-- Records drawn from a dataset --
= = = = = = =

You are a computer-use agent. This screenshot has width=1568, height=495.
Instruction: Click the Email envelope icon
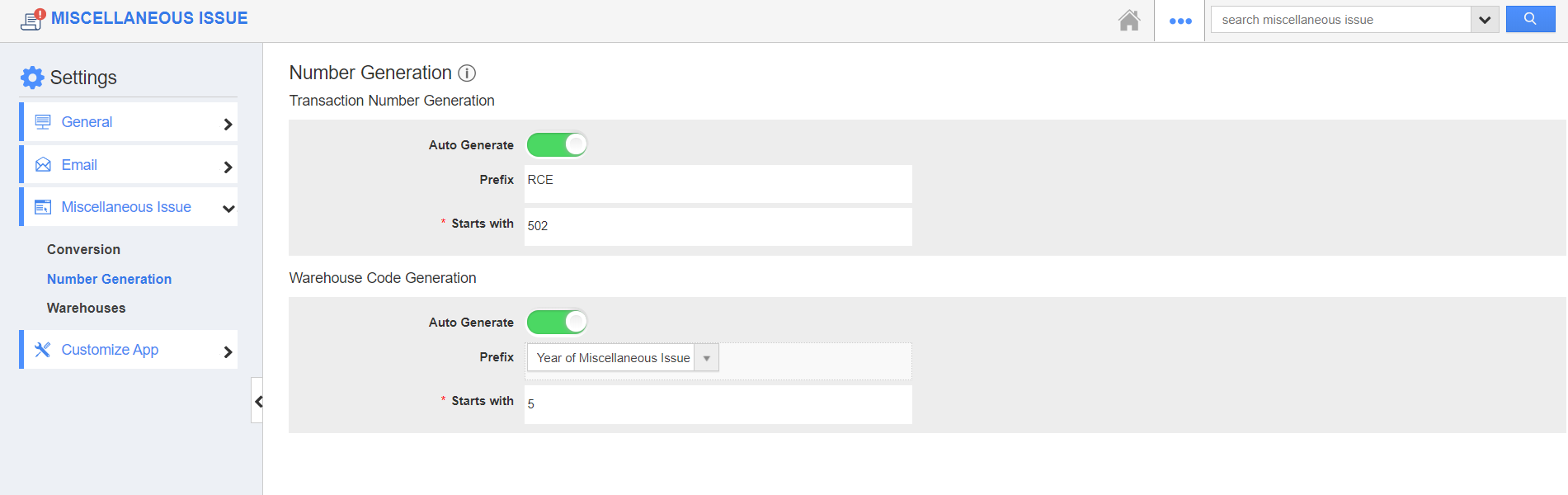(x=43, y=165)
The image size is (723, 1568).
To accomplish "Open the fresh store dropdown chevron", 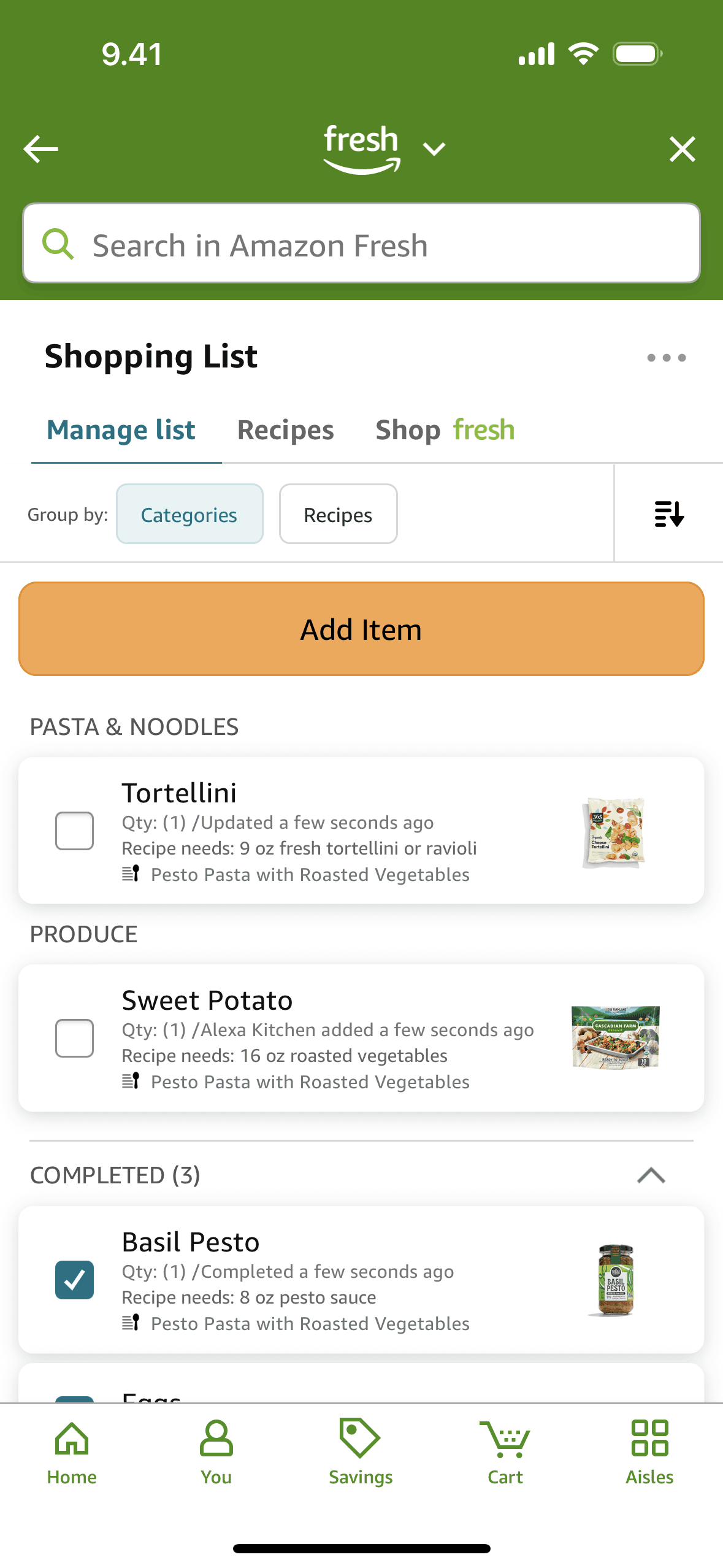I will [x=434, y=148].
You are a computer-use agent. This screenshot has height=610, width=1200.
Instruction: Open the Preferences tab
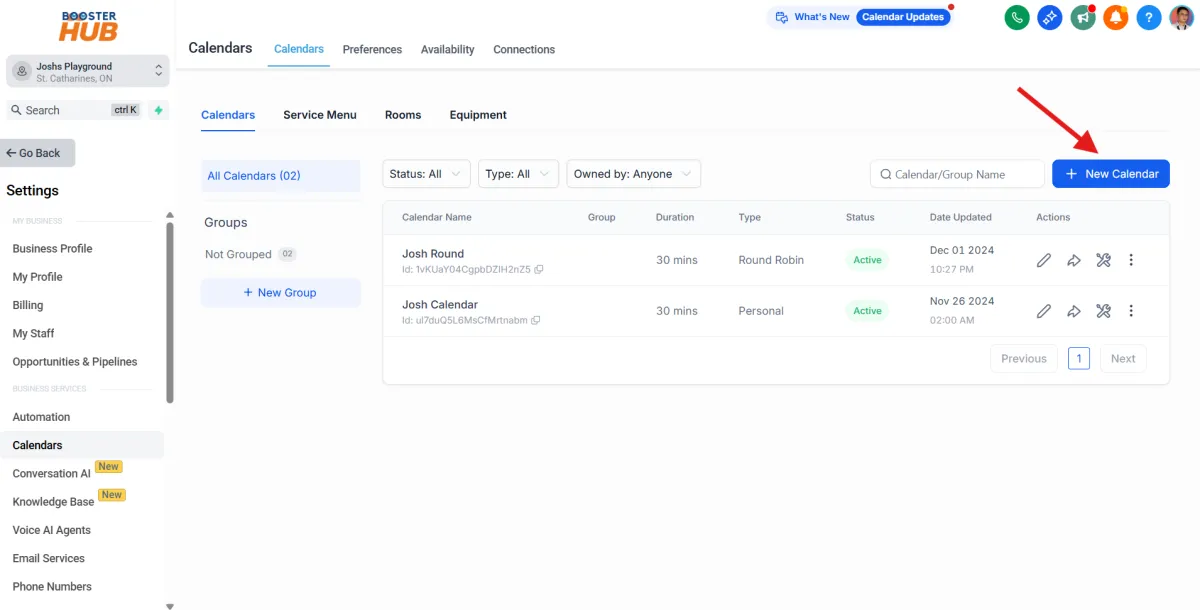point(372,49)
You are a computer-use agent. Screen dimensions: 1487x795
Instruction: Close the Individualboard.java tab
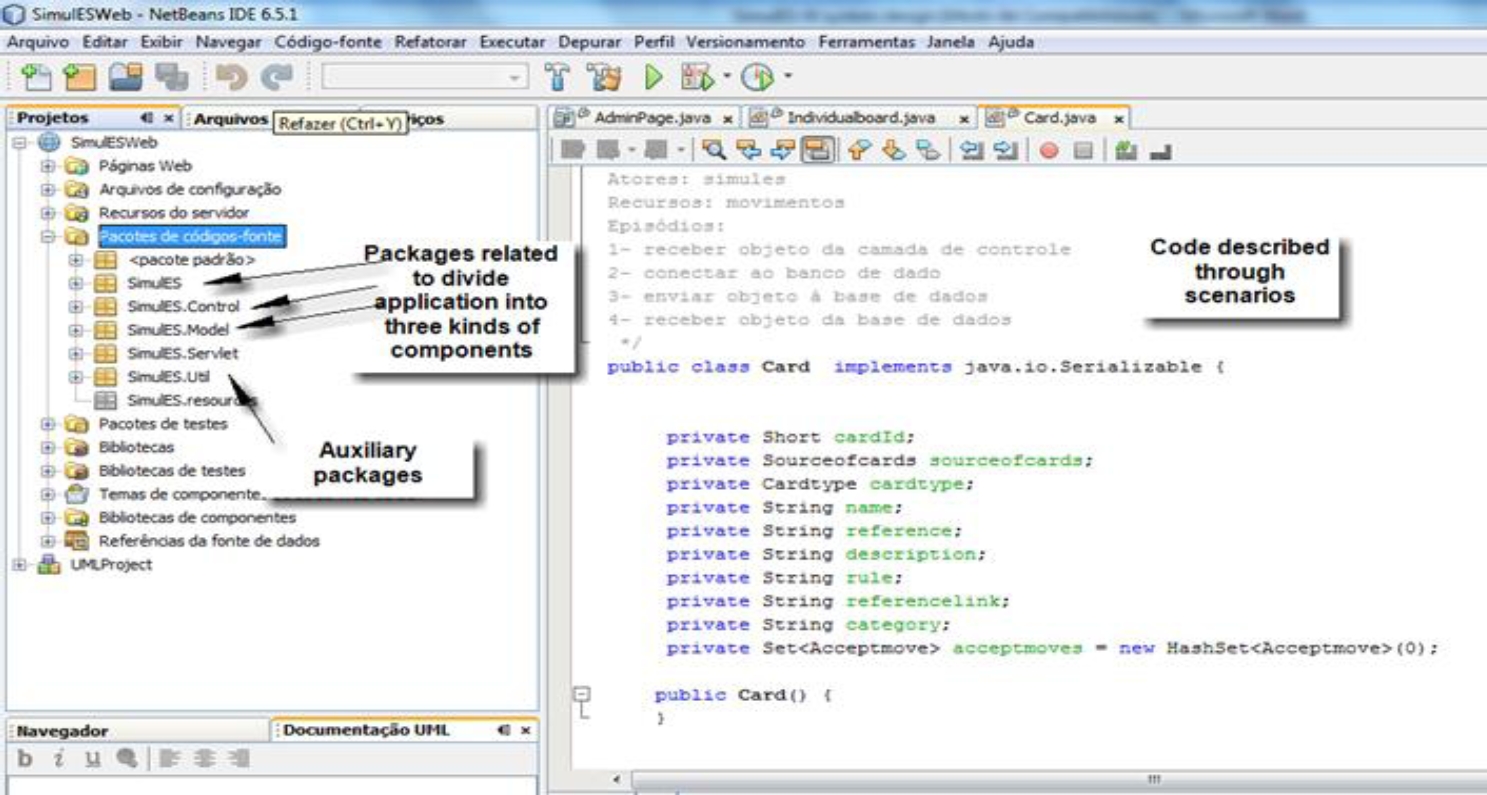(x=964, y=119)
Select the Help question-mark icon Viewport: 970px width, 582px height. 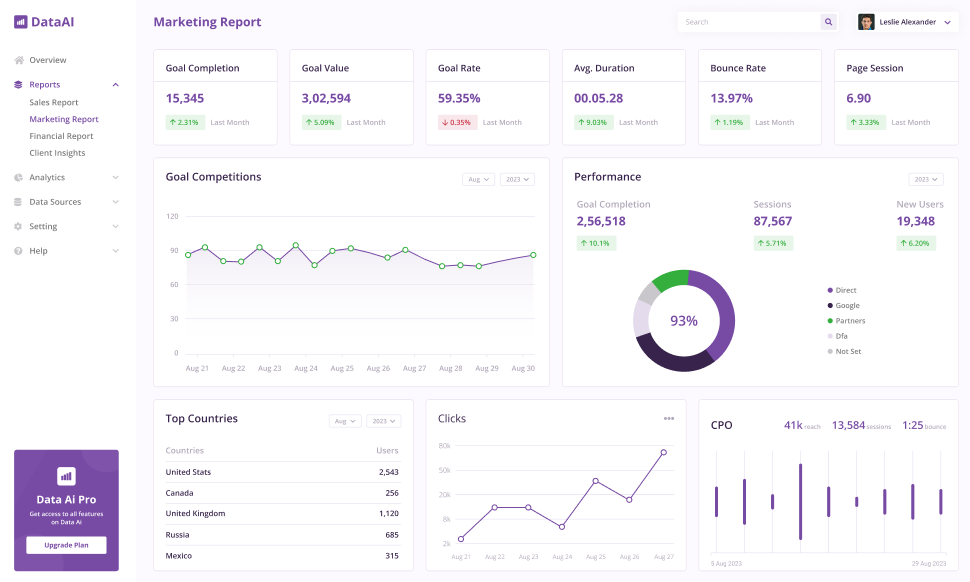18,250
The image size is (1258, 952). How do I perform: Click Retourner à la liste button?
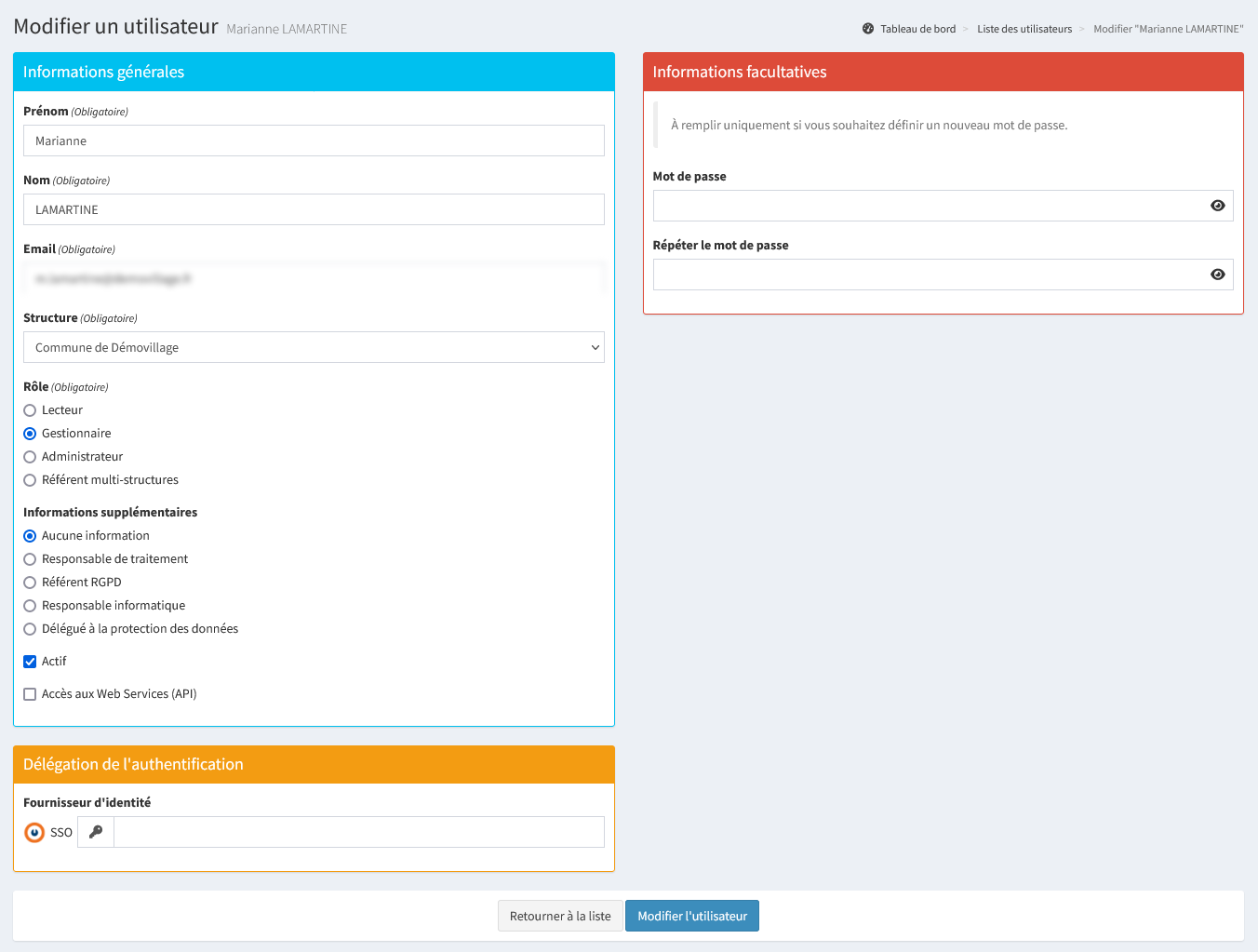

= = = = = = =

-- Aim of the task --
Copy all lines above containing the string "image".

-- Your solution --
The image size is (723, 1568).
The image size is (1258, 952). How do I perform: Click Retourner à la liste button?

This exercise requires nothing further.